ABD, Çin ve Rusya Liderlerinin Görüşleri
ABD Başkanı Donald Trump, başkanlık dönemi boyunca Çin ile ciddi ticaret savaşları yürütmüş ve Pekin’in bölgesel hegemonyasına karşı sert bir duruş sergilemiştir. Trump, Çin’in askeri gücünün artmasını, ABD için bir tehdit olarak görmektedir (Bacevich, 2020). Çin, Tayvan’a olan yaklaşımında ABD’nin etkisini tehdit olarak algılamakta ve askeri bir müdahale durumunda, küresel çatışmaların patlak vereceğini öngörmektedir.
Rusya, Trump döneminde ABD ile ilişkilerinin daha stabil hale gelmesini ummuş, ancak aynı zamanda Batı ile yaşanan gerginliklerin artmasından da faydalanmıştır. Putin’in politikaları, Batı ile arasındaki ilişkilerin yeniden gerilmesine ve Avrupa’da güç dengesinin değişmesine yol açabilir (Allison, 2021). Avrupa liderleri ise Trump’ın politikalarını endişeyle izlerken, özellikle NATO’nun geleceği konusunda belirsizlikler yaşanmakta ve bu durum Avrupa’nın savunma stratejilerinde değişimlere yol açmaktadır.
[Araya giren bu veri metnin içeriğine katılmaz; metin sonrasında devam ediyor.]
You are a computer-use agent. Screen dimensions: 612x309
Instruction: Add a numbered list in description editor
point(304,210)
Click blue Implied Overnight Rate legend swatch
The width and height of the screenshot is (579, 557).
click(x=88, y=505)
Sonuç olarak, 2025 yılında Trump’ın başkanlık dönemi, dünya savaşına yol açacak kesin bir faktör olmasa da, küresel güvenlik ortamındaki belirsizliklerin artmasına ve büyük güçler arasındaki gerilimlerin yükselmesine yol açabilir. Bu durum, uluslararası ilişkilerdeki dengeyi değiştirebilir ve savaşın eşiğine gelinmesini mümkün kılabilir.
Kaynaklar
• Bacevich, A. J. (2020). The Age of Illusions: How America Squandered Its Cold War Victory. Metropolitan Books.
• Mearsheimer, J. J. (2019). The Tragedy of Great Power Politics. W.W. Norton & Company.
• Allison, G. (2021). Destined for War: Can America and China Escape Thucydides’s Trap? Houghton Mifflin Harcourt.
• Ferguson, N. (2006). The War of the World: History’s Age of Hatred. Penguin Press.
• Ikenberry, G. J. (2018). Liberal Leviathan: The Origins, Crisis, and Transformation of the American World Order. Princeton University Press.
• Gertz, B. (2017). Enemies: How America’s Allies Turned Against Her. Threshold Editions.
• Nye, J. S. (2017). The Future of Power. PublicAffairs.